• About Dr. Bob Whitaker
  • About this blog
  • @@post_notification_header
  •  

    Risk Assessment, Part 3: Determine the Types of Risk

    Julia Stewart:
    Hi, this is Julia Stewart, PMA PR Director and welcome back to PMA’s audio blog, “Ask Dr. Bob.” PMA’s Chief Science Officer Dr. Bob Whitaker is with me today to continue discussing risk assessment and risk management.

    Bob, in your last post you outlined the importance of risk assessment and management, and you described how mapping the process sets the base for a food safety program. Can you give us more detail on the different types of risk we might have to plan for?

    Bob Whitaker:
    Julia, as I’ve said before, risk assessment and risk management is our most powerful weapon in our efforts to improve our industry food safety performance. In our last post I talked about how important it is for each operator to thoroughly map and define their production practices, to help identify the different types of risk they face and will need to manage. What do I specifically mean by that? We grow our crops in nature. They can potentially be exposed to a number of biological, chemical or physical contaminants that could cause illness in humans.

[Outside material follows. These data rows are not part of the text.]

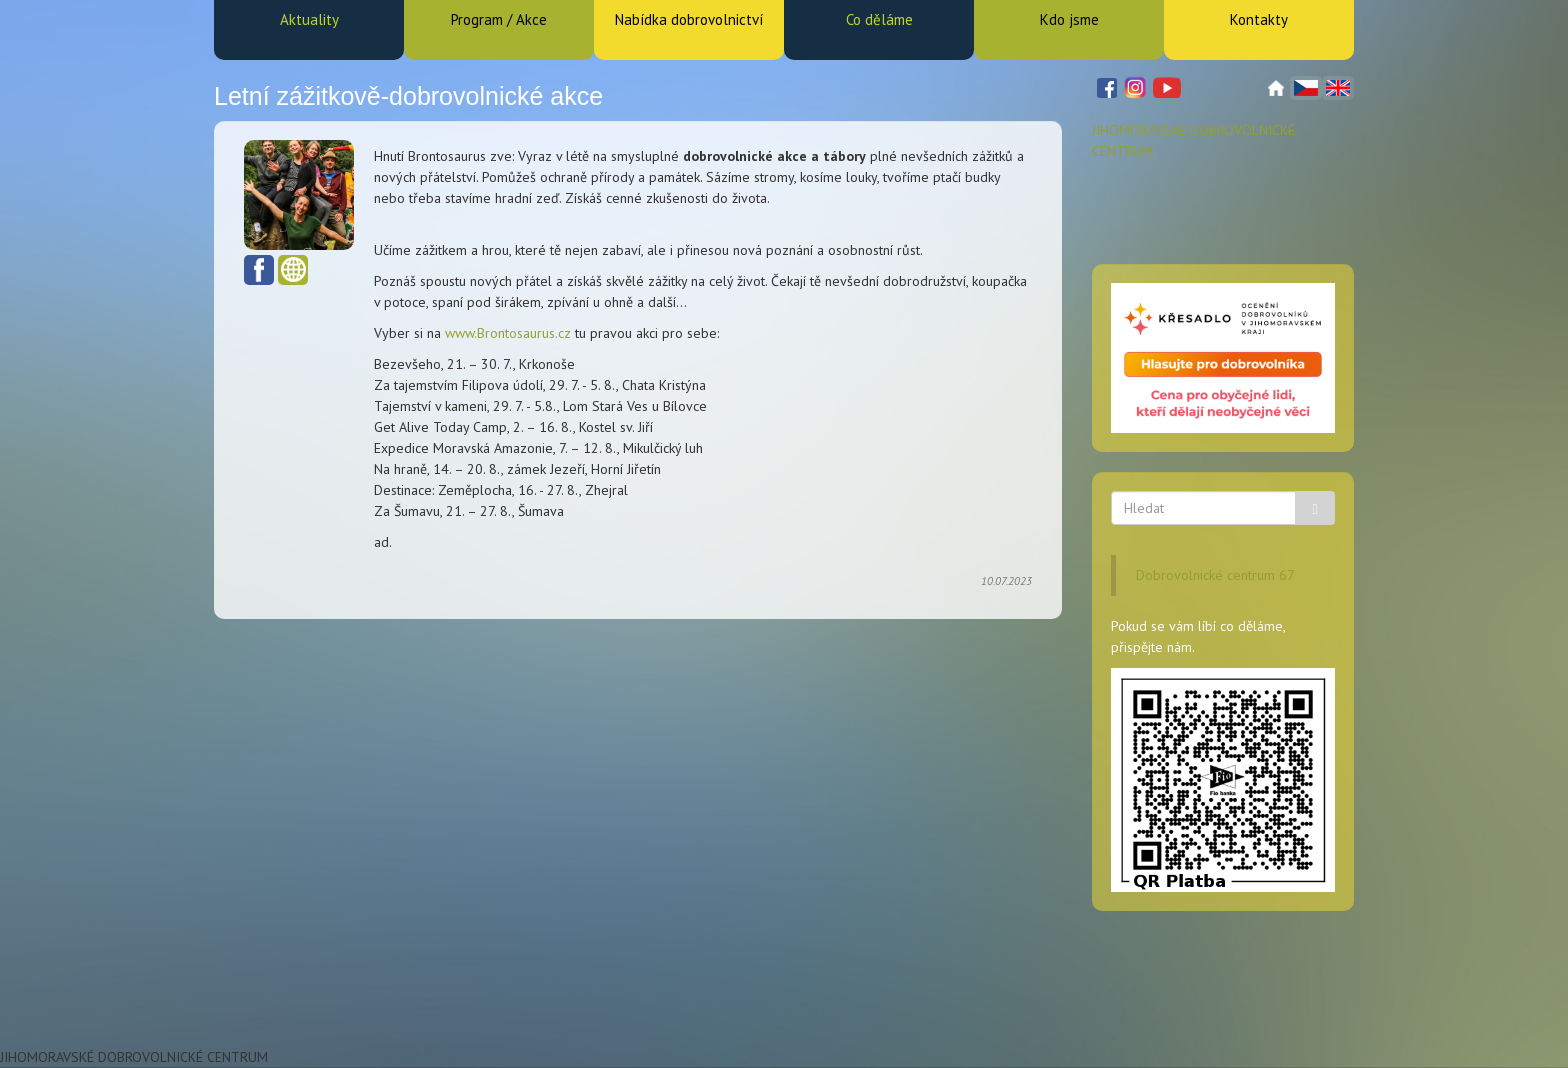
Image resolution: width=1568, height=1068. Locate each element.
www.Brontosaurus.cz (508, 333)
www (293, 270)
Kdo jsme (1069, 19)
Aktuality (309, 19)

    Crops are subject to weather, animals, birds, insects and human intrusion. Our production areas aren’t hermetically sealed buildings. We may farm next to dairy and poultry operations, grazing beef cattle, industrial manufacturing, and more recently populated neighborhoods. Fruits and vegetables grow in soils that can harbor vibrant microbial populations. We irrigate our crops with water sourced from wells and reservoirs that are fairly protected, but also canals and rivers where the water often travels hundreds of miles and can be subject to a wide variety of contaminating factors along the route.

    Many commodities are handled numerous times by humans during harvest, sorting, and packing. We cool and sometimes process products, and these operations further subject the products to contamination risks. We ship products across the country, hold them at distribution centers and then move them to consumers through restaurant kitchens or retail shelves. Each stop along the way presents risks for contamination that must be managed to achieve our supply chain’s common goal of public safety.

    When we look at the complex supply chain that is employed in produce and the potential for contamination events, it’s easy to become overwhelmed. However, these potential risk events are really opportunities for operators to use their best practices to manage these risks. An effective risk mapping and assessment process helps identify the points of potential risk, but it doesn’t stop there. That process will also help each company determine how likely a contamination event is to occur, so that the company can then assign a priority to addressing that risk, and determining what tool or management process might be employed to do so.

    Julia:
    Thank you, Bob. Once again you’ve outlined some interesting information and challenged us to really analyze this entire process and all the types of risk that we might face. We look forward to hearing more from you on this whole issue of risk assessment and management.